Testo della pagina:
>>
La cooperazione giudiziaria internazionale: un passo indietro
dell’Italia
A
rendere il quadro più articolato c'è poi, ormai non più
solo sullo sfondo, l'Europa. In una Unione europea che ha visto un
imponente allargamento delle competenze comunitarie in materie che
toccano direttamente i diritti dei cittadini, la cooperazione
giudiziaria civile e penale non è un optional, ma una
pressante necessità. La costruzione di uno spazio comune di
libertà, sicurezza e giustizia, previsto sin dal Trattato di
Amsterdam, ha avuto in questi anni un andamento per molti aspetti
criticabile, specie dopo gli avvenimenti dell'11 settembre (che hanno
portato le istituzioni comunitarie e molti Governi degli Stati membri
a porre l'accento su esigenze securitarie a scapito della necessità
della costruzione, innanzitutto, di un'Europa di diritto e dei
diritti). Gli stessi atti normativi derivati, prima fra tutti la
decisione-quadro sul terrorismo del 2002, hanno risentito del clima,
culturale prima ancora che giuridico, di guerra permanente”
<<
Dati per localizzare obiettivi visibili:
>>
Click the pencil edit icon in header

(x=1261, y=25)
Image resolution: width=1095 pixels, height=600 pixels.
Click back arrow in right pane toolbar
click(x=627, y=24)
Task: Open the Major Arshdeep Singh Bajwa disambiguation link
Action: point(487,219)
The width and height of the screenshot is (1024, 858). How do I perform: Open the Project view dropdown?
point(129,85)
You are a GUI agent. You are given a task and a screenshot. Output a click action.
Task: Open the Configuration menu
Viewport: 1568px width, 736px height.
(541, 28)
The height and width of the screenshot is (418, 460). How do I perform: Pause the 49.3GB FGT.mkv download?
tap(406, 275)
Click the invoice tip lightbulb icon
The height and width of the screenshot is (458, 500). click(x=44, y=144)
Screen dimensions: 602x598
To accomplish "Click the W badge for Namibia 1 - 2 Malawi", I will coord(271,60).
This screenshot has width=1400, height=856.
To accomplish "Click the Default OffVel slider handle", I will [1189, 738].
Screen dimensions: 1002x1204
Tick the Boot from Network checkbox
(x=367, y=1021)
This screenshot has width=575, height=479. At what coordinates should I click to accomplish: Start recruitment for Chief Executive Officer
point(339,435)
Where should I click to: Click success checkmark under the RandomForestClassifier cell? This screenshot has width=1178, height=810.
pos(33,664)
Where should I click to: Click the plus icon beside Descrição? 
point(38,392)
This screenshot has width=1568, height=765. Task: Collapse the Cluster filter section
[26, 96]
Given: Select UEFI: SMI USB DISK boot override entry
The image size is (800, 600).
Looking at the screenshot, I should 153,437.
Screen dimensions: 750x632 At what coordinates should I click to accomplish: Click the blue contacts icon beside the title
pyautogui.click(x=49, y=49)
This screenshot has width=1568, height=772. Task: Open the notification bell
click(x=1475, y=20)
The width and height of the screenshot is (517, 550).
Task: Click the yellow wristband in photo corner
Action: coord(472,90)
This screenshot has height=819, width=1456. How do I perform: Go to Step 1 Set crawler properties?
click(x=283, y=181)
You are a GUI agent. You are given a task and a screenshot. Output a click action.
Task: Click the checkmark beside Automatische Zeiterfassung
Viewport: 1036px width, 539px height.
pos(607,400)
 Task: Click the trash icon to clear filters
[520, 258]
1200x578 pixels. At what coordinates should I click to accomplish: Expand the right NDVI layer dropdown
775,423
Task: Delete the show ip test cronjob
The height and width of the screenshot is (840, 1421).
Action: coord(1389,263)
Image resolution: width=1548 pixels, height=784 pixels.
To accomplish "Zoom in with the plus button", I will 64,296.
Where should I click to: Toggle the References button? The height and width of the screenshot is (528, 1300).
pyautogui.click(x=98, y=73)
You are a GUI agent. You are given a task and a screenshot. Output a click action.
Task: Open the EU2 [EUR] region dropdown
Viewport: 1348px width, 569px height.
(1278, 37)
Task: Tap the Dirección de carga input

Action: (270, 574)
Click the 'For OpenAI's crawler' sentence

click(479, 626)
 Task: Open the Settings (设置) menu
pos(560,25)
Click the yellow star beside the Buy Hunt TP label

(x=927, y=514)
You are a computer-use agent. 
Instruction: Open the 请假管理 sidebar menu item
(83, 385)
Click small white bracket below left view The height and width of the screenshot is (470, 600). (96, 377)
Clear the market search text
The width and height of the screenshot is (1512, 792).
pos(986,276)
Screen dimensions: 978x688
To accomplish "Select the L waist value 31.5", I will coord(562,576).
<<
Cosa è richiesto: Riassumi in due frasi il testo sulla cooperazione giudiziaria internazionale riportato sopra.

Risposta all'esercizio: In un'Unione europea che ha ampliato molto le competenze comunitarie in materie che toccano i diritti dei cittadini, la cooperazione giudiziaria civile e penale è una pressante necessità. La costruzione di uno spazio comune di libertà, sicurezza e giustizia, prevista dal Trattato di Amsterdam, ha avuto un andamento per molti aspetti criticabile, soprattutto dopo l'11 settembre, quando si è puntato su esigenze securitarie a scapito di un'Europa di diritto e dei diritti.